Starting at the line in the records below that contains "noclegi Strzeszyn (28, 662)" and ending after the line that contains "Gdzie szukasz noclegu? (58, 53)", write those lines as a numbered list, skipping any blank lines.

================================

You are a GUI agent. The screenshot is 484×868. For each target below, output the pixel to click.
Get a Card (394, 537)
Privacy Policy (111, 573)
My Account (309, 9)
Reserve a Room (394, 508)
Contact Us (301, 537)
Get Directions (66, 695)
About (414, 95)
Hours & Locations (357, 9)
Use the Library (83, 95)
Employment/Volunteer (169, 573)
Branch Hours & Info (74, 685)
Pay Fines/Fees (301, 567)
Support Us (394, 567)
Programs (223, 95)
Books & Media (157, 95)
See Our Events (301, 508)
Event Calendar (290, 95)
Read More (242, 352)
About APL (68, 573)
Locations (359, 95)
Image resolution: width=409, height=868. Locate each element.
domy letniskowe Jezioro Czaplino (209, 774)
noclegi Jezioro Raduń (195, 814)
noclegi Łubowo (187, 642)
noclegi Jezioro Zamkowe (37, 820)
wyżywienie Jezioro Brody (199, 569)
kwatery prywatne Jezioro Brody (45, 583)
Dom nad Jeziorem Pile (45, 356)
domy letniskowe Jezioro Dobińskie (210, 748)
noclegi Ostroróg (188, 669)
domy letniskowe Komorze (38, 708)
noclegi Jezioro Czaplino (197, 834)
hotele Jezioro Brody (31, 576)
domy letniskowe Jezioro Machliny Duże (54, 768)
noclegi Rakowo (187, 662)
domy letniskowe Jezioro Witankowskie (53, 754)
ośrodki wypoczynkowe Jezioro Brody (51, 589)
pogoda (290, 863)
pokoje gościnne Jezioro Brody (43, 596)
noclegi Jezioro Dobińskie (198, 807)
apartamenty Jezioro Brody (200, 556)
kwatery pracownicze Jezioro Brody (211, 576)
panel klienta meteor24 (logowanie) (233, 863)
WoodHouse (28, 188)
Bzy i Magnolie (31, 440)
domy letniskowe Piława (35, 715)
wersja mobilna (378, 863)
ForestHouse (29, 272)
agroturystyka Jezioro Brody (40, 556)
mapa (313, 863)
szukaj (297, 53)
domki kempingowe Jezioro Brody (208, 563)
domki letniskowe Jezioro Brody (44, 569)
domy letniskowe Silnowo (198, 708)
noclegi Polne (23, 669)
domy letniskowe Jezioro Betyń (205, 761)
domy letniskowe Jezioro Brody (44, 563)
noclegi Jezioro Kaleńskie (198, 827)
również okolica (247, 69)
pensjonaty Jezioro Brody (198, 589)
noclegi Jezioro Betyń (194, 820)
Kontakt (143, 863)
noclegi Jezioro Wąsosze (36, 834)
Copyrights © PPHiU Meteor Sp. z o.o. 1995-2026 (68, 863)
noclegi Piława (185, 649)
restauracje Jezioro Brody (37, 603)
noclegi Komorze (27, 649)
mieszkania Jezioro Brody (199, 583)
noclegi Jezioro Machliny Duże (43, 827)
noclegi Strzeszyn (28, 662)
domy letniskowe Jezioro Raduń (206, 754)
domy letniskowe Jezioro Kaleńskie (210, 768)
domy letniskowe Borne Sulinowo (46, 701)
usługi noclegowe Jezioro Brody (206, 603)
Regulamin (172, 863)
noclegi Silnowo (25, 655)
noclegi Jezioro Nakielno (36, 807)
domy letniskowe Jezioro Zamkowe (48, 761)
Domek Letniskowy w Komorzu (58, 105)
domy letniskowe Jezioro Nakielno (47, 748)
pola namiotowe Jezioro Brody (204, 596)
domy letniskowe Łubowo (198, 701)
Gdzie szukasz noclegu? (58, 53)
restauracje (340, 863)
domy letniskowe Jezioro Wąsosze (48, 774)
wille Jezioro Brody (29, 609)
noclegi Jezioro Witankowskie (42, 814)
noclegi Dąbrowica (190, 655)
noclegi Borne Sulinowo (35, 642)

================================

▸ Output of the exercise
1. noclegi Strzeszyn (28, 662)
2. domy letniskowe Jezioro Raduń (206, 754)
3. domy letniskowe Jezioro Kaleńskie (210, 768)
4. domy letniskowe Borne Sulinowo (46, 701)
5. usługi noclegowe Jezioro Brody (206, 603)
6. Regulamin (172, 863)
7. noclegi Silnowo (25, 655)
8. noclegi Jezioro Nakielno (36, 807)
9. domy letniskowe Jezioro Zamkowe (48, 761)
10. Domek Letniskowy w Komorzu (58, 105)
11. domy letniskowe Jezioro Nakielno (47, 748)
12. pola namiotowe Jezioro Brody (204, 596)
13. domy letniskowe Łubowo (198, 701)
14. Gdzie szukasz noclegu? (58, 53)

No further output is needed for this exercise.